1. Show up on time and properly dressed.

2. Be courteous to staff and patients.

3. Have a basic idea of the type of patients the practice sees and the type of meds they will likely be on.

4. Review your history and physical exam and be able to competently perform a basic one.

5. Be honest. There is never a situation where not being honest is good for you/patient/provider, "fake it till you make it" is not an acceptable thing in clinical practice or your education.

6. Have a point of care reference and know how to use it.

7. Remember while at clinic your focus is on the patients not your school work.

8. Thicken up your skin if you need to, be prepared to be put on the spot, its the best way to learn.

lhflanurseNP

lhflanurseNP, APRN

Specializes in Adult Nurse Practitioner. Has 40 years experience. 737 Posts

6) Ask questions and be prepared to answer questions - I want to know what you know and how I can help you and if I need to brush up on anything.

7) I don't have all the answers and I have to look stuff up all the time - so expect to look up what you don't know.

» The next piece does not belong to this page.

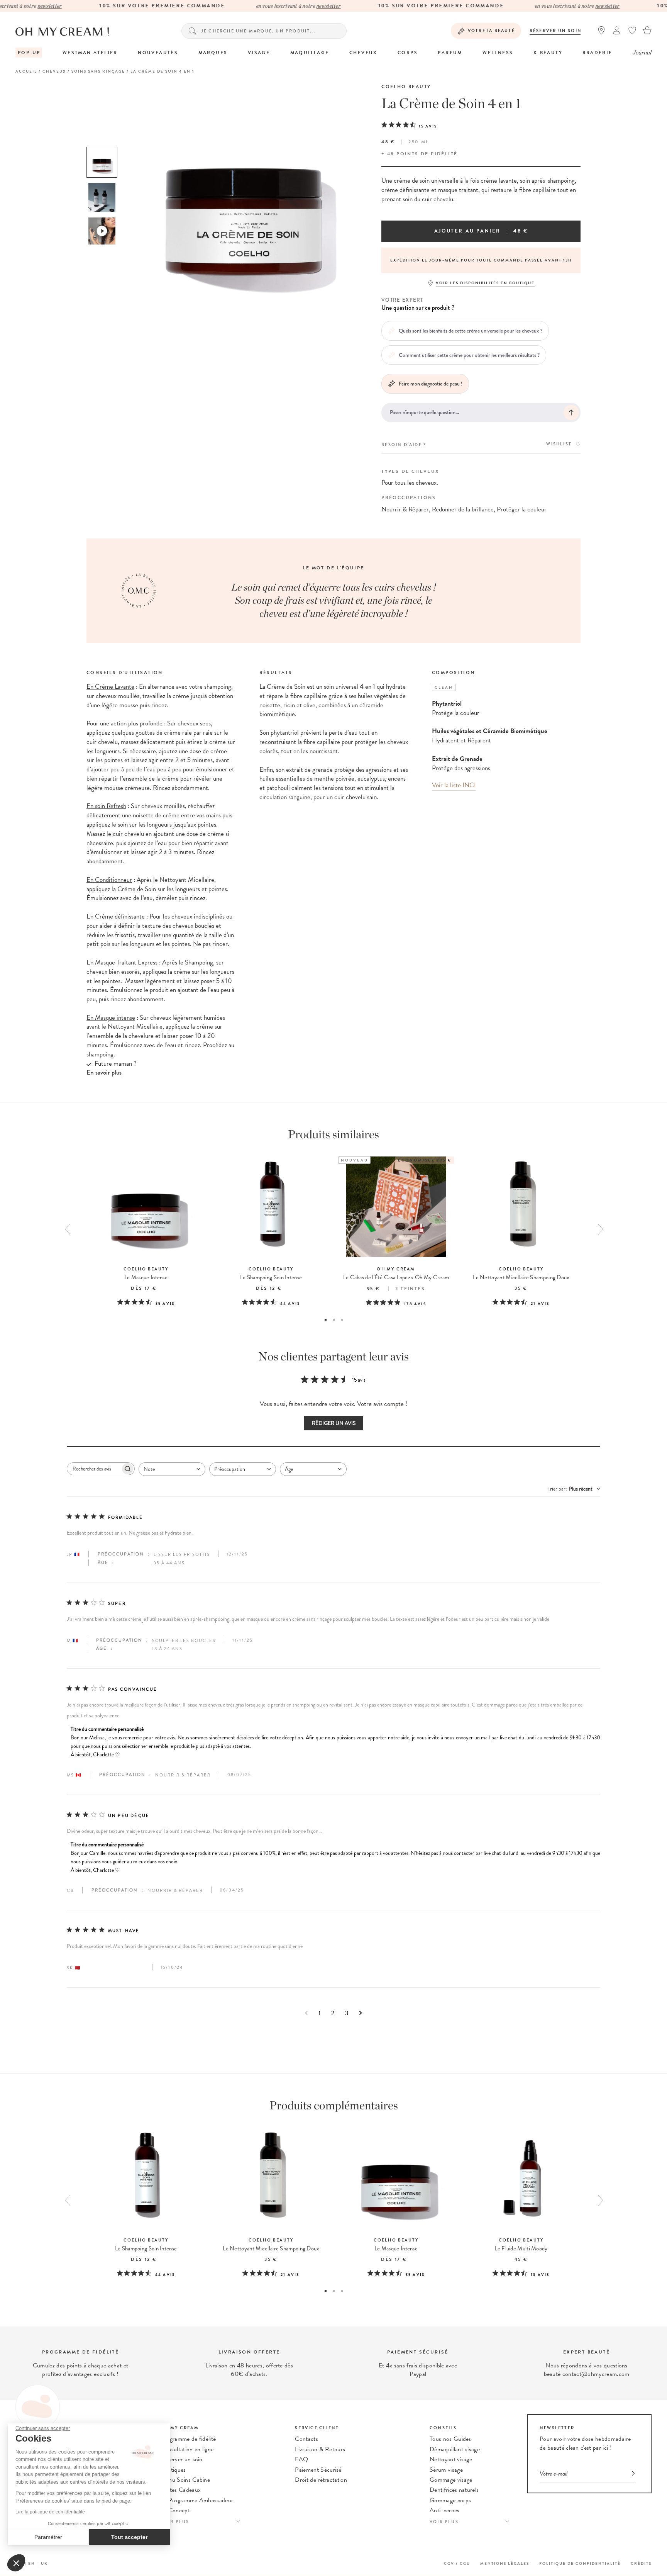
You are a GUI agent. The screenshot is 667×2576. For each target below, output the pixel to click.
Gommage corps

These 2 statements are pearls...it shows you are vested in your career choice if you ask a question by starting out with what the problem is, what you think the diagnosis, treatment, etc. is, why you think so then ask for help! This shows critical thinking as well as this is how you will actually practice. Use this time to your advantage. If the preceptor does not know the answer, hopefully, as CoolLikeThat points out...they should be more than happy to research it with you!

Rocknurse, MSN, APRN, NP

Specializes in Critical Care and ED. Has 33 years experience. 1,367 Posts

Thank you for your input everybody. My clinicals start in January and I have anxiety every time I think about it. I have nightmares of some awful surgeon in the ICU bombarding me with questions at rounds and I can't get the words out. Then I wake up shaking! I plan on doing clinicals in a critical care area so I am familiar with the environment and I plan on getting in early to review each patients chart before am rounds so that I can be prepared. Any other pointers regarding this?